◆ WORK TO COMPLETE
Collect all lines containing the word "Jill" from the data.

BEGIN DATASET RECORDS

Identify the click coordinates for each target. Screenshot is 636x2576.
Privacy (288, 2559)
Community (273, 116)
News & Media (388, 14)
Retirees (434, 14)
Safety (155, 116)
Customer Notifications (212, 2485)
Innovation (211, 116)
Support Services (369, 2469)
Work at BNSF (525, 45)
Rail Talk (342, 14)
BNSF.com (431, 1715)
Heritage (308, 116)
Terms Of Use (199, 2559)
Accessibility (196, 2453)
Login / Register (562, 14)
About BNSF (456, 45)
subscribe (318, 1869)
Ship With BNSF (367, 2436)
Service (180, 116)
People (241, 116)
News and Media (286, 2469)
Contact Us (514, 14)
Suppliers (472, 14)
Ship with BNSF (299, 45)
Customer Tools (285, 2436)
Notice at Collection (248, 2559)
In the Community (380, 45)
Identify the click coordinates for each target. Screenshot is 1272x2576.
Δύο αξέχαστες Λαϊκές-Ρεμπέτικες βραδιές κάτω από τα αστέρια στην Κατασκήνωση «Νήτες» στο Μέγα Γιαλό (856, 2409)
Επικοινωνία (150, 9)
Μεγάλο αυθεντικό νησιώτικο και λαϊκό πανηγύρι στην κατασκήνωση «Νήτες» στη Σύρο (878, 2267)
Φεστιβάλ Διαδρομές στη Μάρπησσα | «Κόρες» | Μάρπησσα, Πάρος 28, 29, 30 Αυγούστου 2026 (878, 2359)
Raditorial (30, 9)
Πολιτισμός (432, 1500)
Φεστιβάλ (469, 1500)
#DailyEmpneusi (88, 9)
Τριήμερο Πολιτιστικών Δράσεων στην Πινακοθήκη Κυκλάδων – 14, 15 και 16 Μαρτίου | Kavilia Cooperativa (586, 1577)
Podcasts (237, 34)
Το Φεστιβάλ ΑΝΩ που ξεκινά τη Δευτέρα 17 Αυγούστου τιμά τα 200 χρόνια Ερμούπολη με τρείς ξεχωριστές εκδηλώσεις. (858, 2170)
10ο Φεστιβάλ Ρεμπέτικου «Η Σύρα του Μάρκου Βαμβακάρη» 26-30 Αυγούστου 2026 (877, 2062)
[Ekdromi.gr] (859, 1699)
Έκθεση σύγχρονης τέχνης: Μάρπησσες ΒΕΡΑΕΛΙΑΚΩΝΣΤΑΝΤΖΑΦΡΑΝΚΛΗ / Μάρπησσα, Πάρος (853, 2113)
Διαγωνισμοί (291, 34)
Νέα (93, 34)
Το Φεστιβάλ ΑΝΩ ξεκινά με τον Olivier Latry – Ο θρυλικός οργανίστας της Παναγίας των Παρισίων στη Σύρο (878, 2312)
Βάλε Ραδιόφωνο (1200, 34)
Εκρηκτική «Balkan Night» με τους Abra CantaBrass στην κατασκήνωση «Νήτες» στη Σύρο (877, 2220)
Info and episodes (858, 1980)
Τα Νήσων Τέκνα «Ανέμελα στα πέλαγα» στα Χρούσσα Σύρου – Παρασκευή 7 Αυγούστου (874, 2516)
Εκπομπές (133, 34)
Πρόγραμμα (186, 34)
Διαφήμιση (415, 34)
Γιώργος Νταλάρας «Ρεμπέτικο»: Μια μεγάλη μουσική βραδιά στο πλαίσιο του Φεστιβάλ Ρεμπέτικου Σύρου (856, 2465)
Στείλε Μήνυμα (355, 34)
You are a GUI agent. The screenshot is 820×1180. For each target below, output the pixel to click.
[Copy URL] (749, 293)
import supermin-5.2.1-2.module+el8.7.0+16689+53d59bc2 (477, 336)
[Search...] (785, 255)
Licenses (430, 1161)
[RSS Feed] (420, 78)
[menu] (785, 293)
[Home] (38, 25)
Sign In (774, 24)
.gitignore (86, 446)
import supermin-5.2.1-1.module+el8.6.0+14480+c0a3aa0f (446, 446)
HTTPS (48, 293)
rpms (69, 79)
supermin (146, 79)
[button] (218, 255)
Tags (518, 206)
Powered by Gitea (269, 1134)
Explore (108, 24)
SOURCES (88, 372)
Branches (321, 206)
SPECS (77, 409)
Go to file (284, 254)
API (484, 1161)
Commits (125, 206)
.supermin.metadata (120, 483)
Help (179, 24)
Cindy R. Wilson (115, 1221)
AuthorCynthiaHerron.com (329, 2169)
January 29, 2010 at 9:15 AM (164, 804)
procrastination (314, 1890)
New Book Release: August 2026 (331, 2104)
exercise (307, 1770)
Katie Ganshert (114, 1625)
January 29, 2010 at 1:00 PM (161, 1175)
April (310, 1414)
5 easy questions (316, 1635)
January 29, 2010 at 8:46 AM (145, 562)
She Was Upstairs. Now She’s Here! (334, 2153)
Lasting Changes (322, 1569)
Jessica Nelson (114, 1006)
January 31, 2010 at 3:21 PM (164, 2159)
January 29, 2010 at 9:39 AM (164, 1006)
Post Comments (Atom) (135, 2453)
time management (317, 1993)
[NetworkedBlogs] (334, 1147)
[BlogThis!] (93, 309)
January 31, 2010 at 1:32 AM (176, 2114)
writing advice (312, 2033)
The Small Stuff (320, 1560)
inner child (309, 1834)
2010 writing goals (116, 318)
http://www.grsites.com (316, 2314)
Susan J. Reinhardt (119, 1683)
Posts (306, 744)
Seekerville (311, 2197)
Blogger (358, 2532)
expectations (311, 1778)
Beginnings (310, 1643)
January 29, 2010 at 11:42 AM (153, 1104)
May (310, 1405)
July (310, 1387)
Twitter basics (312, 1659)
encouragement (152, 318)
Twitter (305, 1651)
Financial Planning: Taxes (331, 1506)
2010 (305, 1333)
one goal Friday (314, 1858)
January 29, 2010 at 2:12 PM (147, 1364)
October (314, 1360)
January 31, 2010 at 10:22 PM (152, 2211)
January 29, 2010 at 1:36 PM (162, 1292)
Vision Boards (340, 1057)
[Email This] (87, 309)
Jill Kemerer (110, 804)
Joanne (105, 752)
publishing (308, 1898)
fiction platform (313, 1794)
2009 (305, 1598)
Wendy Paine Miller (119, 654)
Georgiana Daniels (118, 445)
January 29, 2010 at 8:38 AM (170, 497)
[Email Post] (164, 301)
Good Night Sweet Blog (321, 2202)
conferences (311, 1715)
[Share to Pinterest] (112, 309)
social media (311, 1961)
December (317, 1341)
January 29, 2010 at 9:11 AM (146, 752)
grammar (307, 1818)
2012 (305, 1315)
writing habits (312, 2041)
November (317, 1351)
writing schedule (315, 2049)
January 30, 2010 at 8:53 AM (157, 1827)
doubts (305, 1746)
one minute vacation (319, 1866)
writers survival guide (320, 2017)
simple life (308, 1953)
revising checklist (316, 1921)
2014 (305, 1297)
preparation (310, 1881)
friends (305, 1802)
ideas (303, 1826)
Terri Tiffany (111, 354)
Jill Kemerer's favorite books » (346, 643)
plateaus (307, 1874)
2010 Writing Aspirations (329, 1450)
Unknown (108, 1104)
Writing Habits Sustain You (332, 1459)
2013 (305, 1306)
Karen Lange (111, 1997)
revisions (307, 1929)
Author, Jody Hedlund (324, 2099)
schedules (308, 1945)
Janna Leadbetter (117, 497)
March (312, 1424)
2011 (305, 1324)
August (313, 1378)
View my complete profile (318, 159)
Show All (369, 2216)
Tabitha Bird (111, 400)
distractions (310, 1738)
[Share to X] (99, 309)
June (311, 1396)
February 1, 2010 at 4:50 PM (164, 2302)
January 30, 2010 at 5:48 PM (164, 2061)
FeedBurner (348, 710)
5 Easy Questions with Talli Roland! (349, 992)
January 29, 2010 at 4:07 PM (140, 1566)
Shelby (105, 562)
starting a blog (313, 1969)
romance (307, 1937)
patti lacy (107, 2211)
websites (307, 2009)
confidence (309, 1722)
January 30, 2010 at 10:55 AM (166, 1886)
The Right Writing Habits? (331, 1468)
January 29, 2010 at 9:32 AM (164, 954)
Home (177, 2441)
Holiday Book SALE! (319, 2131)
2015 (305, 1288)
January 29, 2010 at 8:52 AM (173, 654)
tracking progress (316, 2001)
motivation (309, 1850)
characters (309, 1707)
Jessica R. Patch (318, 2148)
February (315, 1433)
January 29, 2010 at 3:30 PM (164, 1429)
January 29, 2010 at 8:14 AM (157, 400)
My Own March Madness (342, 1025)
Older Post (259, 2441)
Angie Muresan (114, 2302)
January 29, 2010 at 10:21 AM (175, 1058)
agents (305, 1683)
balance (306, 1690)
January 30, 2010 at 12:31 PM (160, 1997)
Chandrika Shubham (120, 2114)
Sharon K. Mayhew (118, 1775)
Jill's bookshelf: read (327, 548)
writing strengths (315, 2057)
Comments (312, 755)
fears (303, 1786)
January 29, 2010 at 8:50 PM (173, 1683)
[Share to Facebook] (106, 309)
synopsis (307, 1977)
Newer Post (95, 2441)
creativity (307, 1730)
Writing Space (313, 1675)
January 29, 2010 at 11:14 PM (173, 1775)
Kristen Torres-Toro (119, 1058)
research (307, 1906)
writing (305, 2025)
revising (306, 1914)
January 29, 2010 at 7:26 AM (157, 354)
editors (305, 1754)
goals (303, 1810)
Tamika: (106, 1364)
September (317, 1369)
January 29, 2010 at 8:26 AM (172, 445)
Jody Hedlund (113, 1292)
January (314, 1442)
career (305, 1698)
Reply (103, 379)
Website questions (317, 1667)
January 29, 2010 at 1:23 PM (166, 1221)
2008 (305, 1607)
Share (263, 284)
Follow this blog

END DATASET RECORDS

◆ SOLUTION TO THE PROBLEM
Jill Kemerer (110, 804)
Jill Kemerer's favorite books » (346, 643)
Jill's bookshelf: read (327, 548)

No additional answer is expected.